KAYE TROUT'S BOOK REVIEWS 1

I specialize in reviewing Print-On-Demand (POD) published books for my website and Midwest Book Review. Please query for a review by email to hgunther234@hotmail.com.

Monday, May 09, 2011

BREAD AND WINE (Leb I Vino) by Trefor R. Stockwell

Matador, 5 Weir Road, Kibworth Beauchamp
Leicester LE8 0LQ, UK
Genre: Fictional Short Stories
Rating: Excellent
ISBN: 978 1848765 894, $12.09, 256 pp.

Quoting from the back cover:

“The title of the collection, Bread and Wine (Leb I Vino), derives from the old Bulgarian custom of hospitality to strangers: it is considered a great discourtesy if visitors to Bulgarian homes are not offered food and drink, and an even greater discourtesy if this offer is then turned down.

“‘It was a lesson I quickly learned,’ says Trefor, ‘and one that afforded me much pleasure, inspiration, and - I might add - several king-size hangovers!’

“Fans of short stories and Magical Realist fiction will enjoy this collection of stores, which range from those inspired by the dark and bloody history of the 500-year-long Ottoman occupation, the folk-lore and onto those reflecting, modern-day Bulgarian life; an eclectic mix from bawdy comedy to psychological bleakness.”

Bread and Wine is indeed a magical, well-written, well-edited read with an interesting, attractive cover. I thoroughly enjoyed each and every story, and that it had its roots in Bulgaria, little known to me, added to the delight. Clearly, Trefor R. Stockwell is an accomplished, exceptional writer with a unique gift.

I would like to share with you an excerpt from the story, Researching the Researcher, which I particularly liked: A little background here...the writer is writing about trying to write on his laptop computer.
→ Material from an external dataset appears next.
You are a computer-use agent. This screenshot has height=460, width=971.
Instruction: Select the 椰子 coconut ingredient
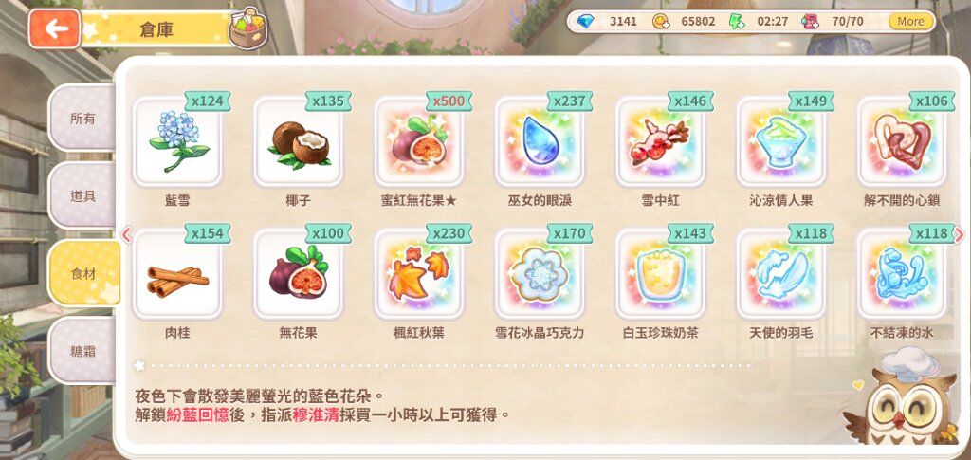pos(299,141)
“So here I am seated in front of the accursed machine. I have an innate fear, you see, of all thing technical. To me they have a mind of their own, and they don’t appear to like me, which is fair enough. I suppose as I spend half my time bemoaning the fact that they work against instead of with me. I curse and swear at the strange ‘pop up boxes’ that appear uninvited, unheralded and unwelcome on my screen. I threaten, cajole and eventually retreat in the face of this inhuman intelligence. But, I am told by those who know about these things that ‘they are only machines’ that ‘you can turn them off’ and that ‘they are inanimate objects’. But I can help doubting, and I can’t help wondering, as I gaze at the flickering screen, at the possibility of some malignant inhuman being lurking behind the plastic waiting for an opportunity to emerge and fry my brain. It’s another sign of the change in me and I’m sure it’s another affect of this place. My armour of atheism is gradually being eroded - a kind of osmosis of spirituality is taking place and I am at a loss to explain this phenomenon away, and it is a phenomenon which any dark day now threatens to force me on my knees praying to a god I have always denied.

“There is a mirror on the wall behind my screen, in which I can see my own reflection. I am surprised to find that I look much the same as I did in my old life. Oh the lines are a bit more pronounced, the jowls a tad more saggy and the hair line continues to recede, but essentially I remain physically unchanged.

“I recognise the face, it is familiar to me, but I feel no attachment to it. It is as if the inner me, that indefinable energy source, call it soul, call it spirit, call it ego, call it what you will, has become divorced from the physical me. I still make use of this husk of a body, but it is now simply a convenient vehicle for propelling myself from one place to another, and for conveying my thoughts (such as they are), needs and desires (such as they are) to those around me. In return for this I ensure it is fed, watered, cleaned and suitably stabled. Our relationship to each other is one of convenience, and I feel no great affection towards this weak and feeble shell, and would discard it without a pang of conscience should I feel the need. However, for the time being we need each other, this thing and I.”...

“Curiously I know not if I am happy, or unhappy, contented, or discontented, settled, or unsettled. I feel as if I am adrift on a dream ocean, with no compass, sextant or rudder, entirely reliant on winds, currents and the whims of fate. It is not an unpleasant feeling, but then neither is it a pleasant one. I appear to have become numbed, anesthetised by the slow steady heartbeat of this place.”

If you enjoyed this little excerpt, like the short-story genre and want more, that can be easily arranged. Purchase a copy of Bread and Wine, which I highly recommend–both that you do and the book, and if you’ve read many of my past reviews, you know I do not ‘highly recommend’ very often.